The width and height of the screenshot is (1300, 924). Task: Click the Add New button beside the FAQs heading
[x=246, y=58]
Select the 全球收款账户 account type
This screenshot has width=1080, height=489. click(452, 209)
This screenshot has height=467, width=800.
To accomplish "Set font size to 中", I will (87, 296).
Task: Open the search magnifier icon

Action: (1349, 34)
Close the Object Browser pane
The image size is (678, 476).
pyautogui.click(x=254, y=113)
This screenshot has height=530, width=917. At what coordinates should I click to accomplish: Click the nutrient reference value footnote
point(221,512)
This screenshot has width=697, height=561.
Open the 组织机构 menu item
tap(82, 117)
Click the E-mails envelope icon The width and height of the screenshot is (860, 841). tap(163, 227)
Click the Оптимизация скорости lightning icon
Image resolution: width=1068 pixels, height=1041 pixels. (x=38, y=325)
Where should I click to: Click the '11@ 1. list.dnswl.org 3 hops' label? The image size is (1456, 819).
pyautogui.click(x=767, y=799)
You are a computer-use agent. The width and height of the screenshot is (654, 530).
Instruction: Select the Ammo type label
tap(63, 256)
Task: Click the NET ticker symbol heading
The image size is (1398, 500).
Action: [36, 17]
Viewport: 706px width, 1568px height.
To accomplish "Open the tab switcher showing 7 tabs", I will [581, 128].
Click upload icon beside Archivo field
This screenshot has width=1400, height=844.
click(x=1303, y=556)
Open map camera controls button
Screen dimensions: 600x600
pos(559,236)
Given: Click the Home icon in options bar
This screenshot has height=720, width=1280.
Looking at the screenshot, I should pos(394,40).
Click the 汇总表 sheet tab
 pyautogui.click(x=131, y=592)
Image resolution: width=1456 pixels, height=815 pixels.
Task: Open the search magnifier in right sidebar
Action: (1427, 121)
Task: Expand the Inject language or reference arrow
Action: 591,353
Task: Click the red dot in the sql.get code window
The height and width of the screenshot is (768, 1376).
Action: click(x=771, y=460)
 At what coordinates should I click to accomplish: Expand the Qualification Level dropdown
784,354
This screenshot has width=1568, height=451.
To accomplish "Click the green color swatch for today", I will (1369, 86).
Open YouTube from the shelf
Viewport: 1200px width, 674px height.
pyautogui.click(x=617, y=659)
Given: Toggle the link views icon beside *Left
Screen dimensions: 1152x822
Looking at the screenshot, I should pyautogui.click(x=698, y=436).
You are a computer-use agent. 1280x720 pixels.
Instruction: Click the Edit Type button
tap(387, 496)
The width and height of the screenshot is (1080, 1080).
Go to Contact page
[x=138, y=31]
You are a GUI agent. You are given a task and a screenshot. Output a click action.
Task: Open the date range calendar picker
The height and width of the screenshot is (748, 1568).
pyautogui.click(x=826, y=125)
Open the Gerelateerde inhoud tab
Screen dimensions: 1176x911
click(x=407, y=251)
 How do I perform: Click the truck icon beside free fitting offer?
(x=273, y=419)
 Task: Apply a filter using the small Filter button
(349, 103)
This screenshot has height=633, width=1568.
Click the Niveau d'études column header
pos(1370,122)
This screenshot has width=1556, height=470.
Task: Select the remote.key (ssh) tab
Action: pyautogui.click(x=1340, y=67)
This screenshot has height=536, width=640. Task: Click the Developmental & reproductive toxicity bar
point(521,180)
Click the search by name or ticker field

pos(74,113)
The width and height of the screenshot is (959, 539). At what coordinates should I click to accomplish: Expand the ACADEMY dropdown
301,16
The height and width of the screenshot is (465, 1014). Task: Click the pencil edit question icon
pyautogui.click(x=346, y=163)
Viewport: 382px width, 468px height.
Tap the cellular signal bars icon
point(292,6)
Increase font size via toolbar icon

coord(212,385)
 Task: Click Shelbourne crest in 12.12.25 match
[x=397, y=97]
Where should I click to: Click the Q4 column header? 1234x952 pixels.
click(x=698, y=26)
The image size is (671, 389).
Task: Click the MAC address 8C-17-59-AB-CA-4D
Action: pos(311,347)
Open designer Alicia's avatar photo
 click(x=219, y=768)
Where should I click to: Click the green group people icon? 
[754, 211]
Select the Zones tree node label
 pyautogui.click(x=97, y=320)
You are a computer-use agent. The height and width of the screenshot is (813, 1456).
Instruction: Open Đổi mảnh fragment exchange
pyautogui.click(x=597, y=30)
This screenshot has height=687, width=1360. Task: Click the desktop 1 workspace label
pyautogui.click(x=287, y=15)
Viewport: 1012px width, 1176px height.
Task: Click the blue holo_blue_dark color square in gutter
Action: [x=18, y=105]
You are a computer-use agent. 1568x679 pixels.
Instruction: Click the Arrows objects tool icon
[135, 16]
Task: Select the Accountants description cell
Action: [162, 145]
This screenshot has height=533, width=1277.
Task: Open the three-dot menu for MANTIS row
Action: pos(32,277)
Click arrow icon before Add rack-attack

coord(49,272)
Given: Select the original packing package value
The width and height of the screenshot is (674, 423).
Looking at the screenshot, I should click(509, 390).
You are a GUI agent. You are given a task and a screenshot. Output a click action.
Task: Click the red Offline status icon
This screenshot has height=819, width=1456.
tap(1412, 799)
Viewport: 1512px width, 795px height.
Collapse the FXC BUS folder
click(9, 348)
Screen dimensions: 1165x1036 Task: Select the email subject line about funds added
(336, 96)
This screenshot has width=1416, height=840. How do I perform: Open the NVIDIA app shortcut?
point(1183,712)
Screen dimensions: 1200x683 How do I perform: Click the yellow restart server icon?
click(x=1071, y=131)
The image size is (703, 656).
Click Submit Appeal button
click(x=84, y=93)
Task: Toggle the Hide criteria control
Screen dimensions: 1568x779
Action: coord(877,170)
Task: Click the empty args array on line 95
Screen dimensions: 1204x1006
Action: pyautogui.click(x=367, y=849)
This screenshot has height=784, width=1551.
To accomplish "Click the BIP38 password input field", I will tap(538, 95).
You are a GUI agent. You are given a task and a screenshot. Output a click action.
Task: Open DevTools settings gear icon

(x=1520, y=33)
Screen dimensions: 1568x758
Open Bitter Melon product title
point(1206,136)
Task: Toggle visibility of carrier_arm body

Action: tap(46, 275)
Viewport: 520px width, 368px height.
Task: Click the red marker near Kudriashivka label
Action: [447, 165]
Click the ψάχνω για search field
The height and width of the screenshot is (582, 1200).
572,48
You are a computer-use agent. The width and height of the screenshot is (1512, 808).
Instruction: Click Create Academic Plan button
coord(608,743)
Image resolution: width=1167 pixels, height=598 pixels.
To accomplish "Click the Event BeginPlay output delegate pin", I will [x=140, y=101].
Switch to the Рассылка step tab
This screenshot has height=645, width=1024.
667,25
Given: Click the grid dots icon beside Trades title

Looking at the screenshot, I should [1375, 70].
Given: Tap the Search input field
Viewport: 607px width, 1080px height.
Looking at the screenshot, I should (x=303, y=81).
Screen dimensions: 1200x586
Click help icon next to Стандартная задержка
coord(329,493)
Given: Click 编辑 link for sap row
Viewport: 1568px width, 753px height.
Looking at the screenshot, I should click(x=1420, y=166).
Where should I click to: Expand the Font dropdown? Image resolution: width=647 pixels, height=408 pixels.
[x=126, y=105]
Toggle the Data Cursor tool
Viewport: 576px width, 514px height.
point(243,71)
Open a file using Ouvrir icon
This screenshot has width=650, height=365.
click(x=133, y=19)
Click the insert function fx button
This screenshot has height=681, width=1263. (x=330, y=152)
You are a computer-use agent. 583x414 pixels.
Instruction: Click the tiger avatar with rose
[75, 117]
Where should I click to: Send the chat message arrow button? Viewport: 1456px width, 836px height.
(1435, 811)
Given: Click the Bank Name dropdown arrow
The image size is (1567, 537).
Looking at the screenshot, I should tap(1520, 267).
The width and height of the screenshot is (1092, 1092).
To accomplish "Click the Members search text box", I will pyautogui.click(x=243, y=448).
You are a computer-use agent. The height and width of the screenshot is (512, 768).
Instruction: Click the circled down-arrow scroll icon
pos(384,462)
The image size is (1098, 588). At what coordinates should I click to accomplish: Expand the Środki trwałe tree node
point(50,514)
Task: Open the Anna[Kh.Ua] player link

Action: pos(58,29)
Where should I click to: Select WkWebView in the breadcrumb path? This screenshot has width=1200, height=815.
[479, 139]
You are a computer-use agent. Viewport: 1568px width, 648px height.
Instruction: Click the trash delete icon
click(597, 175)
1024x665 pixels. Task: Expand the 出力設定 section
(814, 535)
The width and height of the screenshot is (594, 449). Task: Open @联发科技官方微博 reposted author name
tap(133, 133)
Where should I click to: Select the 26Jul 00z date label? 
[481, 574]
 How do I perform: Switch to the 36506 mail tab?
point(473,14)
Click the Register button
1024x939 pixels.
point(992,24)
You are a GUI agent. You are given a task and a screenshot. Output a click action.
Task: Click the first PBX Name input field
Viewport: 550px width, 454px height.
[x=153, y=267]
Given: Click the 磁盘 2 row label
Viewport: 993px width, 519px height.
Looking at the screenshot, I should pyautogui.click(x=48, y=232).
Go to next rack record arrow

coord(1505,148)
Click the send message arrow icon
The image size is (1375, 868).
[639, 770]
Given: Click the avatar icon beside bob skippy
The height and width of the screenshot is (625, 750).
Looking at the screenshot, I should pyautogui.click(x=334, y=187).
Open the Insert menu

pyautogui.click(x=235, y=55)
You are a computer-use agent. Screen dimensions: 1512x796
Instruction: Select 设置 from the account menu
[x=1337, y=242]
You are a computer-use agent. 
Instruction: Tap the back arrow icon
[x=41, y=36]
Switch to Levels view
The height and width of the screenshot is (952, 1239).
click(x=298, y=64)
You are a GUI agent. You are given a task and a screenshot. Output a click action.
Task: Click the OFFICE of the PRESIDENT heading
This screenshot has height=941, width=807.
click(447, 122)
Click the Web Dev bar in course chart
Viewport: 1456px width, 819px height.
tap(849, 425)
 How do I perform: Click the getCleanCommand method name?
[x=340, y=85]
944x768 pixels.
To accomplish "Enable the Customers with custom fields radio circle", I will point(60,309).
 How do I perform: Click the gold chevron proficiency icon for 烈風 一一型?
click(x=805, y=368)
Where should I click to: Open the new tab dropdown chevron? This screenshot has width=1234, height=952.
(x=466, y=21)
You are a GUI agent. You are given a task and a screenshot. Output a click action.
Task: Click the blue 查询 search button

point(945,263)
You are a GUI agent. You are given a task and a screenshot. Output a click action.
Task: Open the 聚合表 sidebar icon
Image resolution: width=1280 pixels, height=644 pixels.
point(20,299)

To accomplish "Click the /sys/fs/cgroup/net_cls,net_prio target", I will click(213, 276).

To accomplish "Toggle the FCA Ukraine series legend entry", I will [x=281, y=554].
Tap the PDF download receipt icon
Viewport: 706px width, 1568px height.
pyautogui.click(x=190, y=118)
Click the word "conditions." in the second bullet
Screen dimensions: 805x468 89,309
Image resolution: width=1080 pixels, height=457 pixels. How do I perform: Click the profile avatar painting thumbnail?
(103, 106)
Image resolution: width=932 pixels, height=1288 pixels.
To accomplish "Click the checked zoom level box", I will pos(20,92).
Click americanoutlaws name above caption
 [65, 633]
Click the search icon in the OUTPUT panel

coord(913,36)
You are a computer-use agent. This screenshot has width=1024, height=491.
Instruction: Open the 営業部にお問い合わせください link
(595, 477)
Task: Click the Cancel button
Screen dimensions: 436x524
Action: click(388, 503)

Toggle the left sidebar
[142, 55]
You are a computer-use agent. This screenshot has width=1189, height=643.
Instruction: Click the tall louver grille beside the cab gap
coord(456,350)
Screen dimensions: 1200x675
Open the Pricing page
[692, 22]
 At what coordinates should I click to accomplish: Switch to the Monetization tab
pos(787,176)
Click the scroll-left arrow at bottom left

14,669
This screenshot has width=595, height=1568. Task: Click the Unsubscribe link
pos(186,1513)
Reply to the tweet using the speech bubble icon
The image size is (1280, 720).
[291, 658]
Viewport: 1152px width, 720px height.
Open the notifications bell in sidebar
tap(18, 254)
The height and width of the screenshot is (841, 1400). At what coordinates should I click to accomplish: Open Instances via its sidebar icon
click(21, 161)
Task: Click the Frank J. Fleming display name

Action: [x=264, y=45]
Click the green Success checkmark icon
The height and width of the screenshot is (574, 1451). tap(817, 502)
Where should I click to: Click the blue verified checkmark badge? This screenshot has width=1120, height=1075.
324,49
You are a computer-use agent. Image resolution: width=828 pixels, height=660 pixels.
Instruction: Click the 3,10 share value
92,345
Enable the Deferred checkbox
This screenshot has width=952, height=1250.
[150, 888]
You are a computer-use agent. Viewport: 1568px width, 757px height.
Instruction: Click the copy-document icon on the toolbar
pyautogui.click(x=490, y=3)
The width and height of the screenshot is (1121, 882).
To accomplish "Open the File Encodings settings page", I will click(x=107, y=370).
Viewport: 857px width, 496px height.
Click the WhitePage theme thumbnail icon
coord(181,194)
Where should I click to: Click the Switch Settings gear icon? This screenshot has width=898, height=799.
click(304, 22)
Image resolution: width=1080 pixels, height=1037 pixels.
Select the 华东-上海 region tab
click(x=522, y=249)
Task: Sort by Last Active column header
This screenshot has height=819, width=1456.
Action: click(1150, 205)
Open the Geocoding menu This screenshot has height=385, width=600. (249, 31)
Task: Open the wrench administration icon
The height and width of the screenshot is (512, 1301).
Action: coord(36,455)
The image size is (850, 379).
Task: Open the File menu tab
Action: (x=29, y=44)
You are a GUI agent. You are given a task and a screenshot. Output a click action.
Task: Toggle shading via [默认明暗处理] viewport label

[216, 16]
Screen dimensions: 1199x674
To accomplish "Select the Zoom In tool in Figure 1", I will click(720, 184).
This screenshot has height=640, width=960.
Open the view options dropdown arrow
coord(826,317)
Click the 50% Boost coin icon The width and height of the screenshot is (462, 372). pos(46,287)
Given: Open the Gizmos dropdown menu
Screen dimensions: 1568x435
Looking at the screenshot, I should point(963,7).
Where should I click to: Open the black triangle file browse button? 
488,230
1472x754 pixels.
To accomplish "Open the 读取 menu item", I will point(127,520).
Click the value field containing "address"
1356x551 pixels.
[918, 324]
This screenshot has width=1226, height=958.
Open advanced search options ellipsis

CONSIGNE — Recopiez mot pour mot le passage qui commence à la ligne contenant « Task: Sort by Last Active column header » et va jusqu'à la fin du matériel, cette première ligne comprise.

SOLUTION PROPOSÉE —
Task: Sort by Last Active column header
This screenshot has height=819, width=1456.
Action: click(1150, 205)
Open the Geocoding menu This screenshot has height=385, width=600. (249, 31)
Task: Open the wrench administration icon
The height and width of the screenshot is (512, 1301).
Action: coord(36,455)
The image size is (850, 379).
Task: Open the File menu tab
Action: (x=29, y=44)
You are a GUI agent. You are given a task and a screenshot. Output a click action.
Task: Toggle shading via [默认明暗处理] viewport label

[216, 16]
Screen dimensions: 1199x674
To accomplish "Select the Zoom In tool in Figure 1", I will click(720, 184).
This screenshot has height=640, width=960.
Open the view options dropdown arrow
coord(826,317)
Click the 50% Boost coin icon The width and height of the screenshot is (462, 372). pos(46,287)
Given: Open the Gizmos dropdown menu
Screen dimensions: 1568x435
Looking at the screenshot, I should point(963,7).
Where should I click to: Open the black triangle file browse button? 
488,230
1472x754 pixels.
To accomplish "Open the 读取 menu item", I will point(127,520).
Click the value field containing "address"
1356x551 pixels.
[918, 324]
This screenshot has width=1226, height=958.
Open advanced search options ellipsis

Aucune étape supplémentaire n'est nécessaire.